Born to Cree parents and raised by a Métis father and Mi’kmaw-Irish mother, Shane M. Chartrand has spent the past ten years learning about his history, visiting with other First Nations peoples, gathering and sharing knowledge and stories, and creating dishes that combine his diverse interests and express his unique personality. The result is tawâw: Progressive Indigenous Cuisine, a gorgeous book that traces Chartrand’s culinary journey from his childhood in Central Alberta, where he learned to raise livestock, hunt, and fish on his family’s acreage, to his current position as executive chef at the acclaimed SC Restaurant in the River Cree Resort & Casino in Enoch, Alberta, on Treaty 6 Territory.

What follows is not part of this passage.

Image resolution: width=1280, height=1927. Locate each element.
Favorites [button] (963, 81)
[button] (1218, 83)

Containing over seventy-five recipes — including Chartrand’s award-winning dish “War Paint” — along with personal stories and interviews with friends, culinary influences, and family members, tawâw is part cookbook, part exploration of ingredients and techniques, and part chef’s personal journal — a visionary book that will invite readers to leaf through its pages for ideas, education, recipes, and inspiration.

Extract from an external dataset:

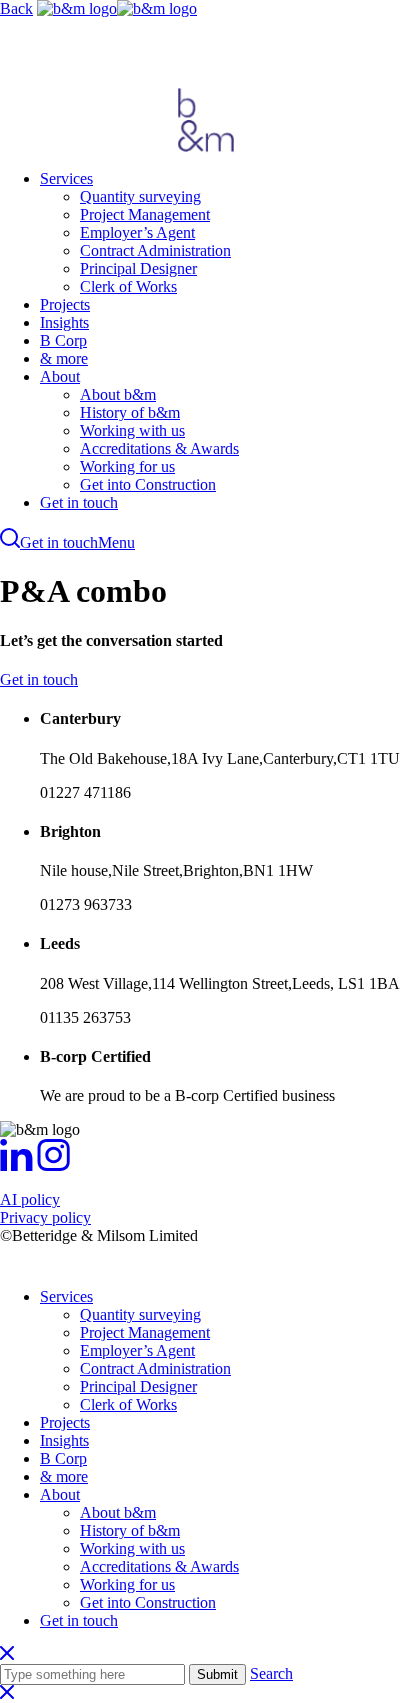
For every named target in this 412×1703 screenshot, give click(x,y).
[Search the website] (10, 542)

Shane M. Chartrand, of the Enoch Cree Nation, is at the forefront of the re-emergence of Indigenous cuisine in North America. Raised in Central Alberta, where he learned to respect food through raising livestock, hunting, and fishing on his family's acreage, Chartrand relocated to Edmonton as a young man to pursue culinary training. In 2015, Chartrand was invited to participate in the prestigious international chef contingent of Cook It Raw, and has since competed on Food Network Canada's Iron Chef Canada and Chopped Canada. Currently, Chartrand is the executive chef at the acclaimed SC Restaurant at the River Cree Resort & Casino in Enoch, Alberta, where he transforms his diverse influences and experiences into culinary art.
Born and raised in Edmonton, Alberta, Jennifer Cockrall-King is a Canadian food writer who now lives in the small community of Naramata, in British Columbia's Okanagan Valley. She is the author of Food and the City: Urban Agriculture and the New Food Revolution and Food Artisans of the Okanagan Valley. Her writing has appeared in publications across North America, including Maclean's, Reader's Digest, Eighteen Bridges, Canadian Geographic, and enRoute magazine.